Where there voice gateways involved in your seni
Our first thought was this was a typical DSP problem but how could a
live conversation get re-routed from it's orginal router to our VM
system and be merged in to an exsisting incoming VM call that is being
left for a user. This one will go down in the history books as then one
that stumped the world I think. I can only hope that someone out there
has see this and can point me in the right direction.
Thanks,
On 7/27/07, Voll, Scott <Scott.Voll at wesd.org > wrote:
I have seen this when we had our CM and old legacy PBX connected. I
always thought it was the PBX screwing something up.......... Are any
of the Connections QSig?
Scott
________________________________
From: cisco-voip-bounces at puck.nether.net
[mailto:cisco-voip-bounces at puck.nether.net] On Behalf Of Mike Neal
Sent: Friday, July 27, 2007 8:16 AM
To: cisco-voip at puck.nether.net
Subject: [cisco-voip] Crosstalk or Merged VoIP calls
Has anyone seen crosstalk or calls getting merged in a VoIP environment.
We run a very large VoIP environment and have seen 3 cases of this.
Case #1:
Two routers in two different locations.
Location 'A' has a user on an IP phone outbound to the PSTN.

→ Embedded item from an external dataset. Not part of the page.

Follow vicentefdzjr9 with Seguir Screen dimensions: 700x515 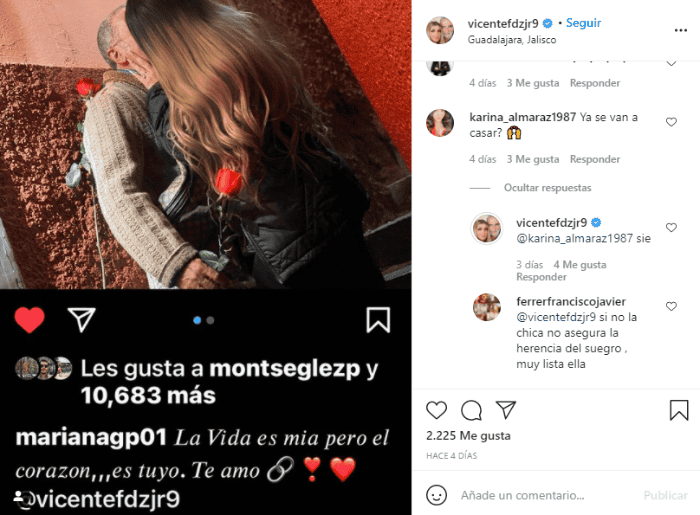click(583, 23)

Location 'B' receives an inbound call that gets forward to our own
voicemail system via a Cisco 7610 DPA.
Our voicemails are delivered to our email the form of .WAV files.
The .WAV file delivered to the user is of the conversation that location
'A' user is having.
The .WAV file recorded a portion of their conversation.
How is this possible? The two voice streams don't exist on the same
routers. How could they and where could they have mixed.
Case #2:
One router in one location (that we know of..lol).
User dials in and this time leaves me a voice mail. The voice mail I get
is not what he left but of another live conversation of another party.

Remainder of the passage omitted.